À FAIRE → D'après la page sur Ambroise Barlow, dans quelle ville est-il né ?

AMBROISE BARLOW
Bénédictin, Martyr, Saint
+ 1641

LE MARTYRE DU BIENHEUREUX AMBROISE BARLOW
DE L'ORDRE DE SAINT BENOÎT DE LANCASTRE, 1641

Ce Bienheureux Martyr naquît dans une ville de la Province de Lancastre, nommée Manchester, il sortit de l'illustre famille de Barlow, qui malgré les rigueurs que les ennemis de l'Église ont exercez sur les catholiques depuis l'introduction du schisme en Angleterre, ont professé de bouche comme de cœur l'ancienne et véritable Religion chrétienne. Il n'eut pas sitôt atteint l'âge de raison, qu'il montra beaucoup de disposition aux bonnes lettres et à la vertu ; je vous laisse à penser si ses parents manquèrent à cultiver ces bonnes inclinations naturelles, et quoi que ce leur fut un supplice de perdre seulement de vue ce cher enfant, néanmoins se défiant de leur propre capacité, ou plutôt de cet excès de tendresse que les pères et mères ont coutume d'avoir pour leurs enfants, ils le mirent entre les mains d'un sien oncle, qui tout savant et grave personnage qu'il était, ne laissait de s'abaisser à cet importun, exercice, et prenait même plaisir de cultiver cette jeune plante qui devait un jour répandre une si bonne odeur dans leur famille et être salutaire à l'Angleterre.

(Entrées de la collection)
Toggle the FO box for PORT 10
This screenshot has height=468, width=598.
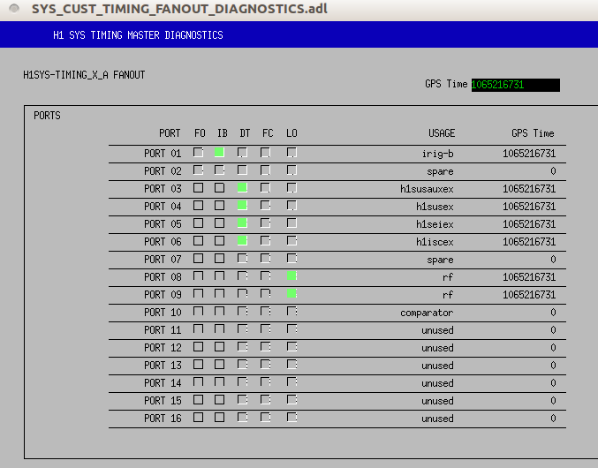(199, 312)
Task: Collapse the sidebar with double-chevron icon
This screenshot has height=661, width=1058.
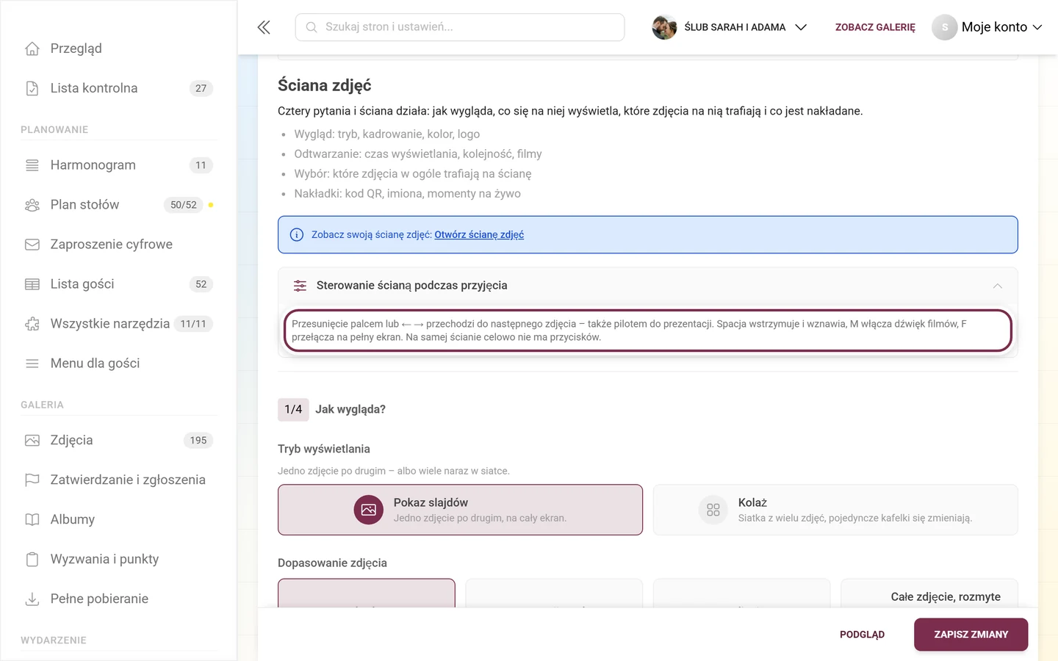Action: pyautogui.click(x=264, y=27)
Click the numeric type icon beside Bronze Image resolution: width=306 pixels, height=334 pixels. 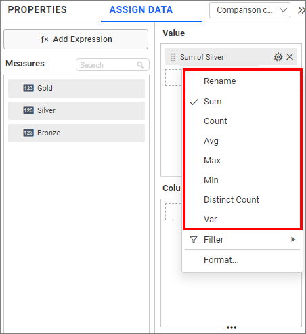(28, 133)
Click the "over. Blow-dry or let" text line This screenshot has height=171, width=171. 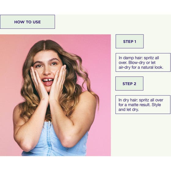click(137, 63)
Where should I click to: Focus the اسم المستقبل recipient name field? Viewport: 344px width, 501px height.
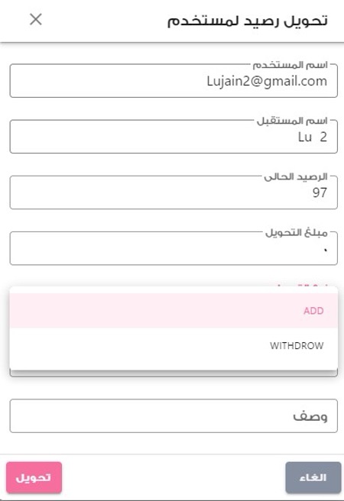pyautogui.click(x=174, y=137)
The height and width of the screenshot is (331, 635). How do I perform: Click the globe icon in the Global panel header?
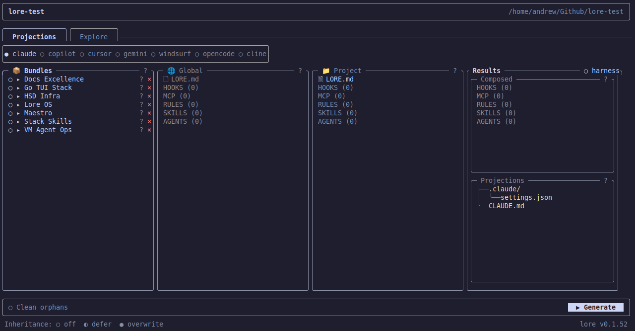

SOLUTION CI-DESSOUS → À Manchester, dans la province de Lancastre.